Chapter 1: Boolean Retrieval
Chapter 1: Boolean Retrieval
Chapter 1: Boolean Retrieval
● The meaning of the term information retrieval can be very broad. In academics, IR is
finding material of an unstructured nature that satisfies an information need from within
large collections.
● The term unstructured data refers to data that does not have a clear, semantically overt
easy-for-a computer structure.
● IR systems can be distinguished by the scale at which they operate:
○ Web search
○ Personal: On your machine, but has a variety of document types.
○ Enterprise, institutional & domain-specific: Here documents are typically
stored on centralized file systems.
● Grepping through text is to do some type of linear scan through the documents. It often
allows useful possibilities for wildcard pattern matching through the use of regular
expressions. However, this has some disadvantages too -
○ To process large amount of data
○ To allow more flexible form of matching. Like NEAR.

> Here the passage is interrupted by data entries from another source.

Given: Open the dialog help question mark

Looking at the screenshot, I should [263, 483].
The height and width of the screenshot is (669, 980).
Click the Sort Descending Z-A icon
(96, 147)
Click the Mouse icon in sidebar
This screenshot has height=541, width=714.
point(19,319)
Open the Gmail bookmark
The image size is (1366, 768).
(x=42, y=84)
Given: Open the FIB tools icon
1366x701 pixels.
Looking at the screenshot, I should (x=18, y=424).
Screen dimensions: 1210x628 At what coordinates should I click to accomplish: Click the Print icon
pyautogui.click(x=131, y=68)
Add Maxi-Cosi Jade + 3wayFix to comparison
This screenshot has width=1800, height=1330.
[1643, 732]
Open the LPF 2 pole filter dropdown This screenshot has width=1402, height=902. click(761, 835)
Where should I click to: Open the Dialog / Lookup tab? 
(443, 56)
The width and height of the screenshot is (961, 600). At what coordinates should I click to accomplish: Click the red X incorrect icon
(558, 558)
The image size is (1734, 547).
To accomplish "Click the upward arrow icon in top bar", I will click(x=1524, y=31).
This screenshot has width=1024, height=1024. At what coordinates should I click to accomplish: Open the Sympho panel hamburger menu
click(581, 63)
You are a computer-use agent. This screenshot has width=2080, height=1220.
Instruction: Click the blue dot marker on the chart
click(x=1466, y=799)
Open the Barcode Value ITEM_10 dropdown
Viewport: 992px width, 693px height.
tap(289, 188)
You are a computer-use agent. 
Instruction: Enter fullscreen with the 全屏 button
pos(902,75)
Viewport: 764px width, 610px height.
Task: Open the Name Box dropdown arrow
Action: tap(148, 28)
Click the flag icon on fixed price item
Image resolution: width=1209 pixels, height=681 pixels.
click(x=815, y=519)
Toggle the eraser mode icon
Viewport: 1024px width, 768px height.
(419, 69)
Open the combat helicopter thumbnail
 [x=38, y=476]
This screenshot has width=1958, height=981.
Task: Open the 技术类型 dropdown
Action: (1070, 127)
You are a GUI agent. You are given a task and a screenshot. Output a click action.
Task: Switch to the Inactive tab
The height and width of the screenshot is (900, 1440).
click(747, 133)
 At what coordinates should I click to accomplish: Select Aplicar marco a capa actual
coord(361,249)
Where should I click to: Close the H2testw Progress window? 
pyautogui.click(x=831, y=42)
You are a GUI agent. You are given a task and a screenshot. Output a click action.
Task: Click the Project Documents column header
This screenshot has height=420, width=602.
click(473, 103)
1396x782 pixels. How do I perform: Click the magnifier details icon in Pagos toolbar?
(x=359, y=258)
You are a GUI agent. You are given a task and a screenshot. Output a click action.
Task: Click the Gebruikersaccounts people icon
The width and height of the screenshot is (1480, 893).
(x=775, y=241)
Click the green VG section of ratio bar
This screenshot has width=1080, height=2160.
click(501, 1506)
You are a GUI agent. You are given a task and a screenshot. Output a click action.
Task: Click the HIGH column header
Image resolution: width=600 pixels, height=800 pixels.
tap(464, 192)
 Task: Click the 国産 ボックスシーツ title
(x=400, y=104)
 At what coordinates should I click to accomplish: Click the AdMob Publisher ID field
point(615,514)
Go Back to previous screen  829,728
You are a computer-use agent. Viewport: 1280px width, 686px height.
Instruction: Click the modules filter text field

○ To allow ranked retrieval.
● The way to avoid linearly scanning the texts for each query is to index the documents in
advance.
Here, we make a vector, if a word is present in a document. Here, the terms are
the indexed units; they are usually words. Using the vector, for each document we can
make a term incidence matrix for all the documents in the collection.
Once, we have the matrix, we can make boolean queries using the vectors to find
the result for any query. Ex.
● Documents refer to whatever units we have decided to build a retrieval system over.
Collections are the set of all the documents we are going to use. Sometimes also
referred to as corpus.
● Ad hoc retrieval: Most standard IR task. Here, we try to provide documents from the
collection that are relevant to an arbitrary user information need, communicated as a
query.
● An information need is a topic about which the user desires to know more, and is
differentiated from a query, which is what the user conveys to the computer in an
attempt to communicate the information need.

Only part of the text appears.